When can we achieve FI (and possibly retire)?
As I told you in the October 2021 results, calculating an FI date is not relevant for us anymore. We will move back to Israel sometime between December 2025 and August 2026. As my models are split into tax years, that means April 2026 is our relevant date.
Once we move back to Israel, I will either move to “just” teaching (no accounting) or try and keep my current job but part-time.
If anyone’s wondering if moving to Israel will help or hurt our FI journey, I present to you this article:
Tel Aviv named as world’s most expensive city to live in – BBC News.
No need to click the link, the title gives it away. Good luck to us.
In any case, we will not reach our full FI number by the time we move to Israel. Therefore, the only relevant question is…
How far into our journey to FI will we be by April 2026?
Based on my “regular” (which is more like a worst-case) scenario, we expect to be 48.36% FI by April 2026. We are still hovering around (/ just under) 50% mark. I think it’s going to be very close to that benchmark in the end.
As a reminder, this number is based on our UK level of expenses. I don’t know how expensive Israel will be. We’ll need to track our expenses for a few months there to get a better understanding. Also, I will have to learn all the little local tricks (like I learned in the UK) on how to save money, get free stuff, and reduce my tax bill.
The April 2026 model assumptions
My model assumes that only our ISAs, LISAs and pensions (essentially, our stock/equity investments) will generate an annual real return of 4%. Meanwhile, I assume our real estate and cash will retain their real value but not increase.

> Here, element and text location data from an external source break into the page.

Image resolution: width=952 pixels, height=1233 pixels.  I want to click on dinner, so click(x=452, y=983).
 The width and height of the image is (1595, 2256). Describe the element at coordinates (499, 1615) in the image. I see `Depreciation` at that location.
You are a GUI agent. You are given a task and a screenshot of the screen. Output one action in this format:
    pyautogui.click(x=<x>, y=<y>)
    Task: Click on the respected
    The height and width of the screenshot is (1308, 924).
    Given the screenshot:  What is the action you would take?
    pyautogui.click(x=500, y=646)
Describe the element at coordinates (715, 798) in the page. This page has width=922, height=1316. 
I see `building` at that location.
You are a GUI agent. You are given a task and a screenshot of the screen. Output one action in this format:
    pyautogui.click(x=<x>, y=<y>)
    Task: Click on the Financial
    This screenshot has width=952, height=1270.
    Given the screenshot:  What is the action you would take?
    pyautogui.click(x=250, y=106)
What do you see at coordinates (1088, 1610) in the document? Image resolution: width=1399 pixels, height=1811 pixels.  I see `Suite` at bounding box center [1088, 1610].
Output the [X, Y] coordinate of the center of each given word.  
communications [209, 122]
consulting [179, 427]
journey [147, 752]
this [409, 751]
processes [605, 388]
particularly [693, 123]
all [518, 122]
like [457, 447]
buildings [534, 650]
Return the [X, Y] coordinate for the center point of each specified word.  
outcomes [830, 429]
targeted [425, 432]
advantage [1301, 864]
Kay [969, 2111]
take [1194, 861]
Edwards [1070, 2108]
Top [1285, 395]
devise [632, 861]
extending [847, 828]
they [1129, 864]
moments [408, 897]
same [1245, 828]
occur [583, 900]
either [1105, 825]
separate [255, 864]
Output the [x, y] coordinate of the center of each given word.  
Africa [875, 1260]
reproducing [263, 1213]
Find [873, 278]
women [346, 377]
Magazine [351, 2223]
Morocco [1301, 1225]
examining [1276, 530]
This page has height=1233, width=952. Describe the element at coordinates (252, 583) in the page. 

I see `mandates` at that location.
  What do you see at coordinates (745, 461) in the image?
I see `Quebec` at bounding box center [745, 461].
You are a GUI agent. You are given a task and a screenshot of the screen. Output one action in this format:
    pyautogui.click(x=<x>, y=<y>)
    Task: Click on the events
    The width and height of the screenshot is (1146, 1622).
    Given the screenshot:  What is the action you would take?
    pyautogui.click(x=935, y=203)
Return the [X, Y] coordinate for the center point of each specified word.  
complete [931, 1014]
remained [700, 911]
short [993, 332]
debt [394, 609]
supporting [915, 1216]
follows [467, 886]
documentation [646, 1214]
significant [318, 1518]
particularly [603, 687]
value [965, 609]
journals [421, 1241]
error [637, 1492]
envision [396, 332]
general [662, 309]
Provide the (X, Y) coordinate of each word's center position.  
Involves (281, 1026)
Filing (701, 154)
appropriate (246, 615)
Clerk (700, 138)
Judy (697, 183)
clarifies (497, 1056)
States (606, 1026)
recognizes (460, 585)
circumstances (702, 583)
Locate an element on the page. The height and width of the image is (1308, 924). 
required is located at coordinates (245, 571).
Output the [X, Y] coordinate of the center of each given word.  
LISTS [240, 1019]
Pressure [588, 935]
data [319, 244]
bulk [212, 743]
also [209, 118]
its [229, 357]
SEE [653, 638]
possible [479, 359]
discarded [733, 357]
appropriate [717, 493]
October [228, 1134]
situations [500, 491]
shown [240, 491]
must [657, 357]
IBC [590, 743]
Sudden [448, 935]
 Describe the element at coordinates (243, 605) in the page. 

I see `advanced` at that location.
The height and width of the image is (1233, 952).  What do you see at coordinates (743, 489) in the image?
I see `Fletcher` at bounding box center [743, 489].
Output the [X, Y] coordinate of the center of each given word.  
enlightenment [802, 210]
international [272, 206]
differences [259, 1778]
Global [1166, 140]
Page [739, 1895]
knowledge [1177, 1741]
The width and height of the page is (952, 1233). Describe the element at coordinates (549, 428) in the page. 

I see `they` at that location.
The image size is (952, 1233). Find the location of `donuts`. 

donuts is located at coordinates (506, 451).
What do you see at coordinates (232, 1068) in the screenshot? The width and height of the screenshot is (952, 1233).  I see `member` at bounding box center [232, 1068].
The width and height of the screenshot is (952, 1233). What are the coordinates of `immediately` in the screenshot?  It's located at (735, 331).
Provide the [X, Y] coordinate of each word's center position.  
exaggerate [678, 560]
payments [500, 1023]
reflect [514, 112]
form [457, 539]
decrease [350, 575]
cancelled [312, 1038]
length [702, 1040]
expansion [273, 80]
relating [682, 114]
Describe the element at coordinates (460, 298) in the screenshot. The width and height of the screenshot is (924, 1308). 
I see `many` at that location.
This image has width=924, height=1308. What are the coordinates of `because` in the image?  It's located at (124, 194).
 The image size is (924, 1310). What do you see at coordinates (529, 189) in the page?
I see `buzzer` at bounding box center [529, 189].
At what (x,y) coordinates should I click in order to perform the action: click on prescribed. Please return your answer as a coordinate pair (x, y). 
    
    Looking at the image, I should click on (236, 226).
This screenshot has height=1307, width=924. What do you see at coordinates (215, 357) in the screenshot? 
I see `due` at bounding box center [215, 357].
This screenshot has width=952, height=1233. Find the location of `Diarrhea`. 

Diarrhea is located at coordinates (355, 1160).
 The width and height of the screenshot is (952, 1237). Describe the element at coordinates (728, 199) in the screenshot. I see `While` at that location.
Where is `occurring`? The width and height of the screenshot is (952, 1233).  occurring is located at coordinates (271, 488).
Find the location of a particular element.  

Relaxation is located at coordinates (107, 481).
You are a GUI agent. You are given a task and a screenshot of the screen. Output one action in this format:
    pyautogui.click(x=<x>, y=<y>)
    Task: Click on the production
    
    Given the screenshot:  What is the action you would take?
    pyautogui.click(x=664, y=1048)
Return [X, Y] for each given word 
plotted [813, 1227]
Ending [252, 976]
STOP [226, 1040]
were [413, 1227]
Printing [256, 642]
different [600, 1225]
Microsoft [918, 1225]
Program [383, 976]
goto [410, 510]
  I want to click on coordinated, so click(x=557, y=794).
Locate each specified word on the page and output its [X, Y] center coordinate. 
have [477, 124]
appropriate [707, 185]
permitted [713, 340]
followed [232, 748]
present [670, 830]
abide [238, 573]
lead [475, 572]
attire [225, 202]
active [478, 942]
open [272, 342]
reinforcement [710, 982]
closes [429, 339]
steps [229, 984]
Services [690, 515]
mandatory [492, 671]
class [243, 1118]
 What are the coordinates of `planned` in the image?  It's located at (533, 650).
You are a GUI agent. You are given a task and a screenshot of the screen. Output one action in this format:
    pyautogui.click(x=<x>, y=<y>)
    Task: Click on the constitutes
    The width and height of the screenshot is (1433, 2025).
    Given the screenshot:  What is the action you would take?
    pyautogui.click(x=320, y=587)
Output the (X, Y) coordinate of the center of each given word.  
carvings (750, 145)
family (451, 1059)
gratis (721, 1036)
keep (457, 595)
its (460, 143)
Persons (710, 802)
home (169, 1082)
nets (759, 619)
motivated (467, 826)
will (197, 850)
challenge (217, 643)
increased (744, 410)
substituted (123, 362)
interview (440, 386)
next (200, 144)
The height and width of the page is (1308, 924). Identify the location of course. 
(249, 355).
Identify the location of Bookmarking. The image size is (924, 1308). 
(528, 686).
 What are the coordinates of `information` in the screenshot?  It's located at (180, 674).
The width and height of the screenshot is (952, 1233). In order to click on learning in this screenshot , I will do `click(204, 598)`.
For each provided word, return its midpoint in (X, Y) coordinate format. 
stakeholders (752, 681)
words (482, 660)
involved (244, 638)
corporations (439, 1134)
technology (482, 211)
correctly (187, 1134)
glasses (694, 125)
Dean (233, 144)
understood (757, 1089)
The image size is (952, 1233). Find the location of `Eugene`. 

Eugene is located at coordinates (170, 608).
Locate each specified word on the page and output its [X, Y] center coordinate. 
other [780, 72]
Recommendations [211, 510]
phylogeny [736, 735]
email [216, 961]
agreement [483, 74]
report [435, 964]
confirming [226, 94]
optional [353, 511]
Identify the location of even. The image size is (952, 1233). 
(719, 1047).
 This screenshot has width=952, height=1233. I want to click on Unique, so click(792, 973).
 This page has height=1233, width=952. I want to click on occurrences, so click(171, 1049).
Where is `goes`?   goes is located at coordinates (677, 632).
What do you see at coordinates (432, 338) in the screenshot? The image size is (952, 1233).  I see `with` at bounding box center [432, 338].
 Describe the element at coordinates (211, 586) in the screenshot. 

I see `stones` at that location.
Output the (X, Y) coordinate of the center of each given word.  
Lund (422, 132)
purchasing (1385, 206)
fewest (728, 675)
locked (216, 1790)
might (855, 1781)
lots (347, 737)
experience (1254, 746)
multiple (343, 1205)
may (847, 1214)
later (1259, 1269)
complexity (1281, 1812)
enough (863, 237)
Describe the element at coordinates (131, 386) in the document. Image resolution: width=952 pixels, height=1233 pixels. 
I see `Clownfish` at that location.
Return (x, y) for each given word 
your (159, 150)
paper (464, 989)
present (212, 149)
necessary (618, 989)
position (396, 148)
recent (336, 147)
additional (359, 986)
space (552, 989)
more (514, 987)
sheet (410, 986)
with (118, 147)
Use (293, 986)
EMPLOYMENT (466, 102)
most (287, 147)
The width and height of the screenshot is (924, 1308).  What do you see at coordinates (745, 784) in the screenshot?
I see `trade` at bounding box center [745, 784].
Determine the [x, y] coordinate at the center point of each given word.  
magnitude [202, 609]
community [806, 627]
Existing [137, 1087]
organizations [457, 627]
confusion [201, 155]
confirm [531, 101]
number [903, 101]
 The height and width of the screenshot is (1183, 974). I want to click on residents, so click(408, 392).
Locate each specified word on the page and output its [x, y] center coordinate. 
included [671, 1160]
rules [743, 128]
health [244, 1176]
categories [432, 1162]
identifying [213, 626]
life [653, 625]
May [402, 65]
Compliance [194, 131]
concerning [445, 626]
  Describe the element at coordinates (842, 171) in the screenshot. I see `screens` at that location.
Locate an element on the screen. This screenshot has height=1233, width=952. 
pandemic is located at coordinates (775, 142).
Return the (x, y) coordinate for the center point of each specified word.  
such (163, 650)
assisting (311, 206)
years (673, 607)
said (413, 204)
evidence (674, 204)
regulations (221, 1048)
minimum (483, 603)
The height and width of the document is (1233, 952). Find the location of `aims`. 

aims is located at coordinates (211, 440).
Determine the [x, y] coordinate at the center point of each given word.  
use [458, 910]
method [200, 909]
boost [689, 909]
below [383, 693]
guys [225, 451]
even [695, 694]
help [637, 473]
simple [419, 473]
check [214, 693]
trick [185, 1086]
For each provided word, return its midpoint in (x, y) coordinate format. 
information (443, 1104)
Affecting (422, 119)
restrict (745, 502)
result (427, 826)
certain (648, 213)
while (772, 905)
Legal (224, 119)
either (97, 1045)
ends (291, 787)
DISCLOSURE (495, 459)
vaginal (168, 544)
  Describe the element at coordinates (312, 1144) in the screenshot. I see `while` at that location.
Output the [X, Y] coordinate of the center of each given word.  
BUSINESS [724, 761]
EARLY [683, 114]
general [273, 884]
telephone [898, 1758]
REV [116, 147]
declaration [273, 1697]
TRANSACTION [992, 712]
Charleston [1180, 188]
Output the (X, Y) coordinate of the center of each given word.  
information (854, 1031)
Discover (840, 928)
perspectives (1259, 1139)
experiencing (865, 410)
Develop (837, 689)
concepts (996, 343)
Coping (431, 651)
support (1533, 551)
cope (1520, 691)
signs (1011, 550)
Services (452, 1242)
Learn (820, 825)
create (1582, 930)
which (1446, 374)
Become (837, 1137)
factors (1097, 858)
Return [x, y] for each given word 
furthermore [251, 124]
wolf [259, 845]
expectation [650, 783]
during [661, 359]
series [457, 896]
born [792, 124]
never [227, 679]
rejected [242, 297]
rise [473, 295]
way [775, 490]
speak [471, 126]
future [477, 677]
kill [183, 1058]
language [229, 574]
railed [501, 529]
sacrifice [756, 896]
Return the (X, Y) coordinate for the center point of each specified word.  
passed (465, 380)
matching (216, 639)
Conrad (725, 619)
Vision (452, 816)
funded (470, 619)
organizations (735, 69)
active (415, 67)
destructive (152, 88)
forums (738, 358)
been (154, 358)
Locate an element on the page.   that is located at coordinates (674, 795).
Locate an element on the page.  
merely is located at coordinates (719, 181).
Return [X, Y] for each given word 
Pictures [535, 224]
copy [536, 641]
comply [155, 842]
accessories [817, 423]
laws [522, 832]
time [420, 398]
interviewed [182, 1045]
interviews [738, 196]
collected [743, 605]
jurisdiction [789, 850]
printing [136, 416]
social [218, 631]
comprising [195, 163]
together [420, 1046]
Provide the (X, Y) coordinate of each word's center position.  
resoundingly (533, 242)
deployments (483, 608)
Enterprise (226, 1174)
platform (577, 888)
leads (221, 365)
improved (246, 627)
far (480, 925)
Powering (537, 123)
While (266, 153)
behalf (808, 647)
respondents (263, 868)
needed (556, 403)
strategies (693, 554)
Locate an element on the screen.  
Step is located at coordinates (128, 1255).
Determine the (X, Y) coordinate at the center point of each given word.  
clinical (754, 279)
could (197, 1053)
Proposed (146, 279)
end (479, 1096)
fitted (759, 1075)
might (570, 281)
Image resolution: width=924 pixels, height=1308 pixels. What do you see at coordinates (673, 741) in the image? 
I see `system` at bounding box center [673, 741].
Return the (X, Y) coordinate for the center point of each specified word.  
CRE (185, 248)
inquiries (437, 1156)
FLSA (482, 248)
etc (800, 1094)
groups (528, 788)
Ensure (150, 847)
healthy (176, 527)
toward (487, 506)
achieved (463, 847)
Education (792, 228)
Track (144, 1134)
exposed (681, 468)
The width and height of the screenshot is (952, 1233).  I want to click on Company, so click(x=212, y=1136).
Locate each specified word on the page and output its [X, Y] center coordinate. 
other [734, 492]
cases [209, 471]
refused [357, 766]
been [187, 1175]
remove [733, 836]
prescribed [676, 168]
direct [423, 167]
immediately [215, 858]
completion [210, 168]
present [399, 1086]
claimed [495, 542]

In addition, I assume no future income from teaching as I can’t reliably forecast how much I’ll earn from this side hustle. That means any future income from teaching will be treated as a pleasant surprise.
Another future income I ignore is my job’s annual bonus. Just like teaching, any future bonus is not guaranteed. That means that if my employer has a bad year, the bonus can potentially be 0%. My model assumes every year (from 2023 onwards) is such a year. Again, any bonus that does come through will be treated as a pleasant surprise.
I know these assumptions are very prudent but I prefer being prudent and positively surprised to “realistic” and having to deal with unforeseen issues.
Well, that’s our October 2022 results, have a great weekend everyone!
*CPIH- “Consumer Price Inflation including owner-occupiers’ Housing costs”. As we are consumers and we own our home- I think this is the best inflation metric for us. You can see the changes in the index here.
** You might get a slightly different number (by 0.01%,). That’s due to rounding. The numbers I share are the accurate ones, the equations are so that you understand the way I calculate the numbers.